Indeed, those most blind to their own hypocrisy are most likely to find others hypocritical. Rather than presuming that others have honorable reasons for unexpected behavior, the blind person projects their own reasons onto someone else’s actions and without noticing whose reasons they are, judges them negatively.
The cure for hypocrisy, the cure for pretense, is humility. But you don’t get humility by just deciding you want to be humble — you know, lowering your eyes, suppressing your true feelings. That usually backfires, for instance turning formerly aggressive people into passive aggressive people.
True humility is the fruit of self-knowledge. The humble person knows that he is capable of just about anything: “but for the grace of God, there go I.” Accepting ourselves as we really are requires courage and can only be accomplished in an atmosphere of unconditional acceptance — by God and at least one other person — which frees us finally from feeling like we have to pretend.
And then once we are able to see clearly, we begin to produce the fruit that derives from this clear vision. Just as figs don’t come from thornbushes and grapes don’t come from brambles, right living doesn’t come from play-acting. People’s words often betray inadvertently what’s really going on inside. We laugh about Freudian slips, but what’s happening is that the truth slips out despite the speaker. And sometimes you can hear the pain of a person in a loveless life in the tone and manner in which otherwise innocuous words are spoken.
As Jesus says in the passage in Luke that immediately follows today’s Gospel, it is “from the fullness of the heart that the mouth speaks.”
In today’s Gospel Jesus shows us the way to a fuller life, how to build up the store of goodness in our heart, with the result that our actions produce the good we intend, rather than the inadvertent bad we don’t intend.
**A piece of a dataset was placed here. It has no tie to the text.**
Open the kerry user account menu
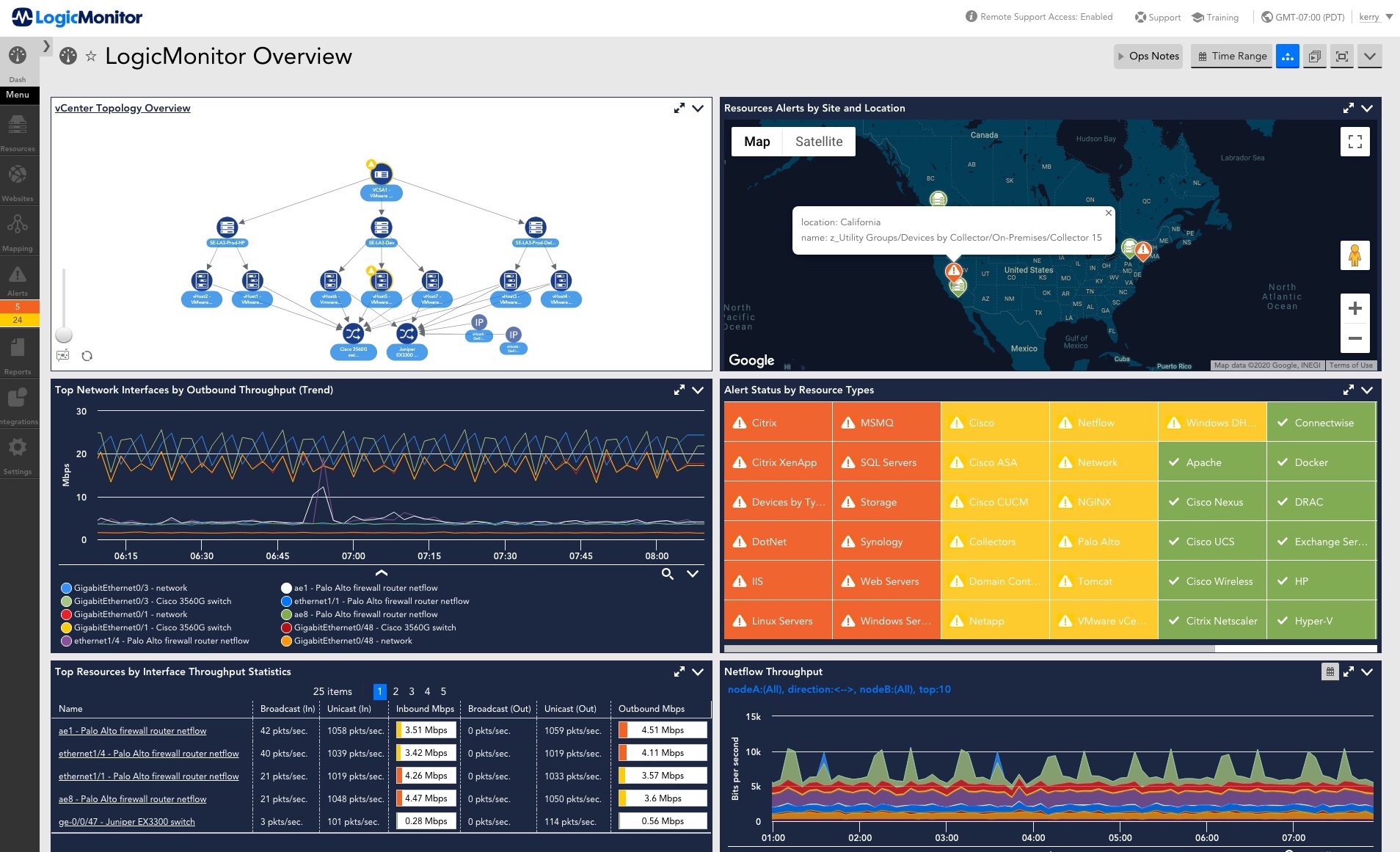 (x=1371, y=16)
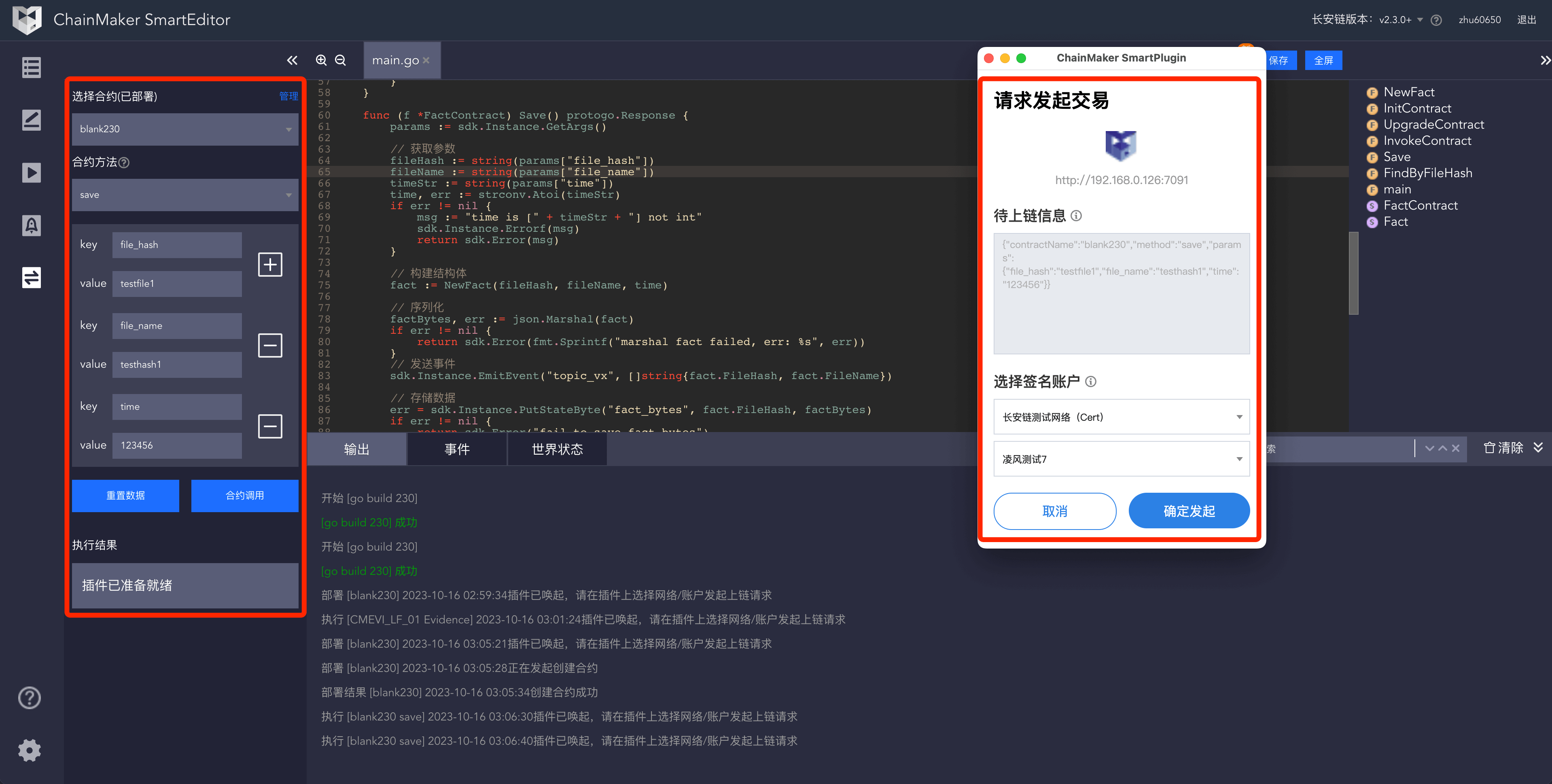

The key is clear vision and acceptance of our true self, including things we have reason to be ashamed of.
The resulting humility enables us to avoid hypocrisy, to avoid pretense as we aspire to the greatness that is ours and to the holiness to which the Lord calls us.
Tomorrow Jesus will build on today’s Gospel about hypocrisy and humility — the blind leading the blind — by reminding us that “A good tree does not bear rotten fruit ... it is from the fullness of the heart that the mouth speaks.”